I used standard beeswax on a leak recently and it definitely helped. 
And eventually I tightened the hoops. 
I keep my solution simple. 3 tbs kemta 1tbs citric per gal. And 3tsp/1tsp per 32oz spray bottle.


----------



## mainshipfred (Jan 21, 2019)

Just curious, how long was it empty?


----------



## Donz (Jan 21, 2019)

45 Minutes!


----------



## mainshipfred (Jan 21, 2019)

Donz said:


> 45 Minutes!



Well heck, that shouldn't make any difference. It is kind of strange it would develope a leak in that short of time.


----------



## Donz (Jan 21, 2019)

My thoughts exactly... The Cab that was in it before had quite a bit of sediment that seemed to fill the gaps in the staves. Maybe after cleaning it with hot water this opened things up. Either way I'm not too concerned,.


----------



## Johnd (Jan 21, 2019)

Donz said:


> My thoughts exactly... The Cab that was in it before had quite a bit of sediment that seemed to fill the gaps in the staves. Maybe after cleaning it with hot water this opened things up. Either way I'm not too concerned,.



I did notice in the pic you posted, what appears to be some hairline spaces between the staves, though it’s hard to tell from the pic, am I correct?

If so, were they always there, or have they developed over time? I wonder if the wood my be drying out on the exterior due to a dry environment. Anything changed in your storage conditions? Humidity levels? Just thinking out loud.......


----------



## Donz (Jan 21, 2019)

Yes the stave spaces have always been there since I bought this Hungarian barrel back in October. I did a proper barrel prep with hot water and didn't have any leaks. 

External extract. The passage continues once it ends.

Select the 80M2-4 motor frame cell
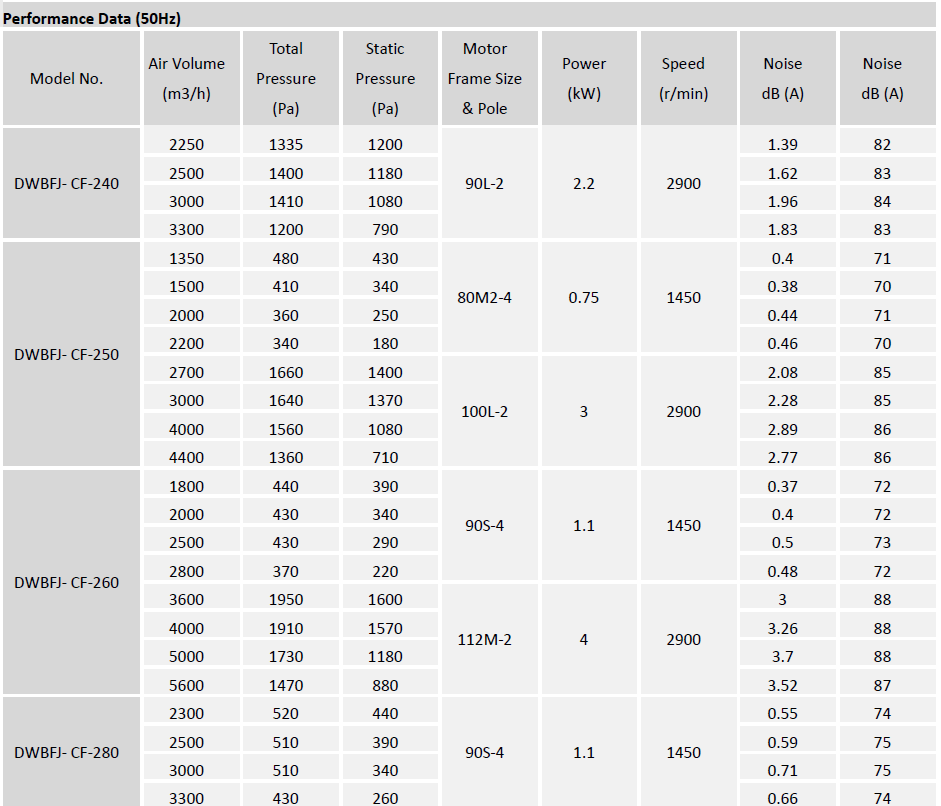tap(485, 298)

My cellar is a little cooler at this time of year but nothing drastic. I also have a French oak 55L from Allary in the same cellar and it has never ever leaked in 3 years.
You can clearly see that the craftsmanship on the French barrel is far better than the Hungarian.


----------



## Ajmassa (Jan 21, 2019)

Donz said:


> I also have a French oak 55L from Allary in the same cellar and it has never ever leaked in 3 years.
> You can clearly see that the craftsmanship on the French barrel is far better than the Hungarian.

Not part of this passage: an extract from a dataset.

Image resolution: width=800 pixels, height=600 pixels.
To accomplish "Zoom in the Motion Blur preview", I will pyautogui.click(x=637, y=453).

Pics or it doesn’t exist [emoji2]


----------



## Donz (Jan 21, 2019)

lol here you go on the right


----------



## Ajmassa (Jan 21, 2019)

Some serious volume over there! How long have you been making wine?


----------



## Donz (Jan 22, 2019)

Yes did over 2000 lbs this year of a Cab blend and a 100% Sangiovese.

I have been making wine since my younger days with my father who taught me his knowledge and more old world Sicilian way. Wild fermentation, very little additives and the results a less complex but good table wine. I did that for many years in my fathers cellar until I started in my own home in 2015. Still have lots of great equipment passed down from generations but the science has definitely changed. 

2018 was my 4th vintage and I have learned quite a bit over the years. I love wine making and all the possibilities it brings to life.

My next project is a bottle storage cellar across from the room where I bulk age in the pic above. I got my hands on some serious racking a few months back from a large cellar that was being taken down from a restaurant.


----------



## mainshipfred (Jan 22, 2019)

Looks like you and AJ have the same background. The rack looks like Old Mother Hubbard's Cupboard. Mine is the same but I'm too embarrassed to show it.


----------



## Donz (Jan 22, 2019)

Lol the rack was taken down pretty aggressively but it is built well and pretty high quality. It will look much better once fixed up and installed. I just placed the pieces there like a puzzle to get some ideas on how it will come together.

I'll post pics when it is done!


----------



## Ajmassa (Jan 22, 2019)

Really digging the whole thing. I’m actually not too far behind in needing a large bottle rack area sometime soon. That racking setup with all the sections and valence and all is kinda perfect. 
Unfortunately the rest of the home is being renovated and my wineroom and cellar aren’t exactly top priority. But comfortable chipping away a little at a time over the years. Because aside from the actual wine, it’s also fun planning and hooking up your spot 
Thanks for the pics Donz, looking forward to seeing it afterwards. 
Let me know if any more racks fall off the back of any trucks!
And Fred, looks like there’s plenty of wine coming down the pipeline to soon fill that sucker up!


----------



## Donz (Jan 22, 2019)

Hahahaha isn't it a beautiful thing when wine racks accidentally fall off the back of a truck!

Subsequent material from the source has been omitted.